For this exercise, copy the data exactly and omit any images.

[Start of Attachment]

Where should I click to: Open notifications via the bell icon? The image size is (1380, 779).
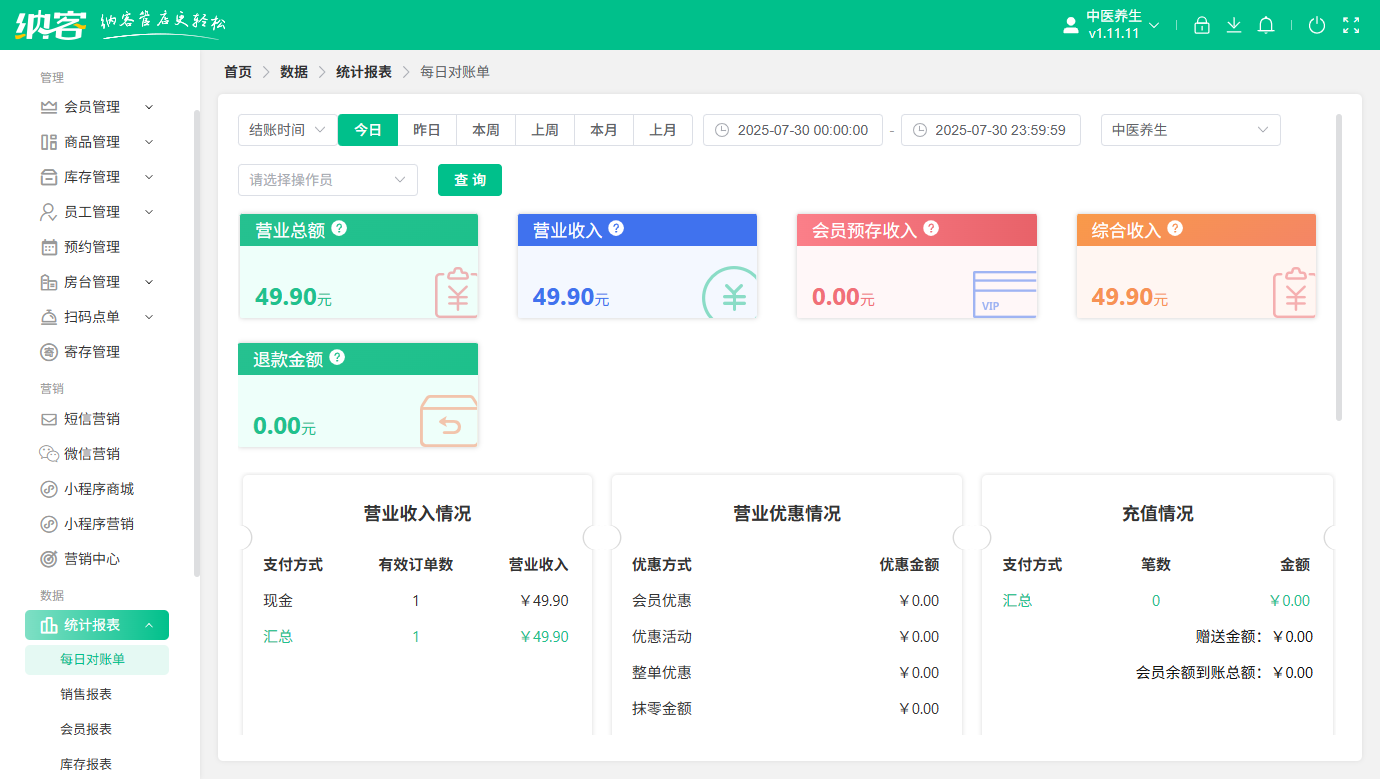[x=1266, y=25]
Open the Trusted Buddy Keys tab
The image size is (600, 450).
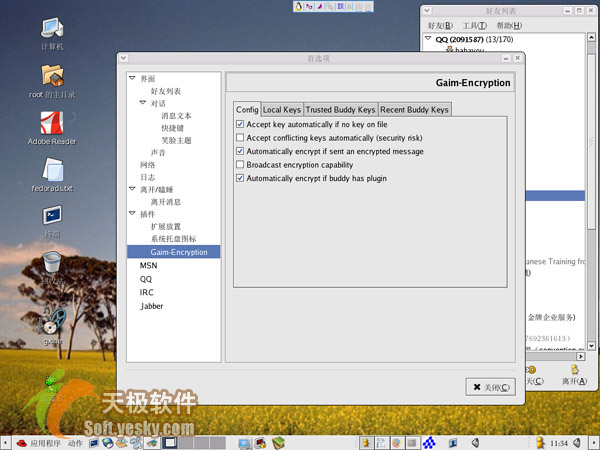[340, 109]
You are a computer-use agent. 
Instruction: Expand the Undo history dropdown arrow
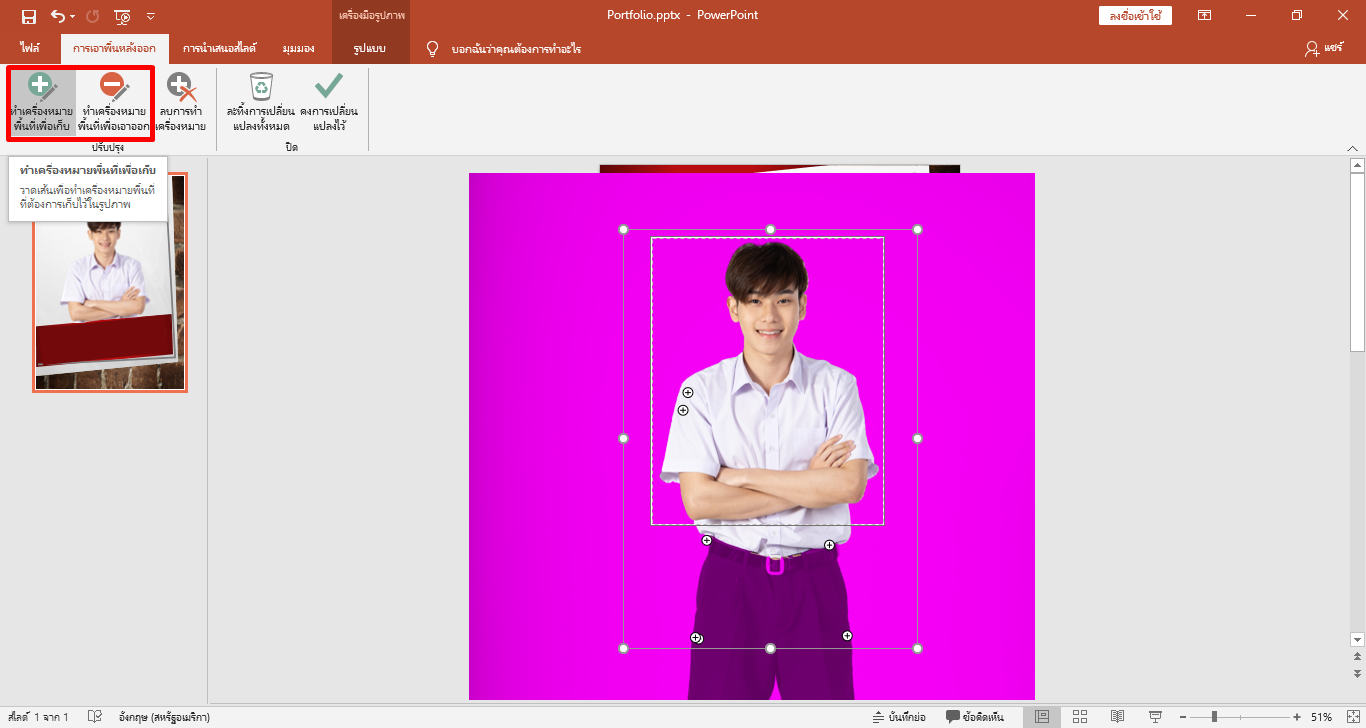pos(73,17)
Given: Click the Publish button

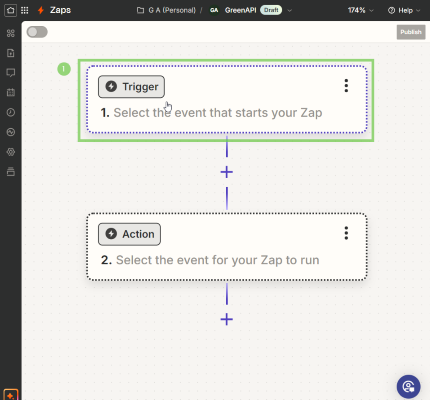Looking at the screenshot, I should [x=411, y=32].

[End of Attachment]

▶ [THE ANSWER]
Where should I click to: Open notifications via the bell icon? The image size is (1380, 779).
[x=1266, y=25]
Open the Trusted Buddy Keys tab
The image size is (600, 450).
[340, 109]
You are a computer-use agent. 
Instruction: Expand the Undo history dropdown arrow
pos(73,17)
Given: Click the Publish button

Looking at the screenshot, I should [x=411, y=32].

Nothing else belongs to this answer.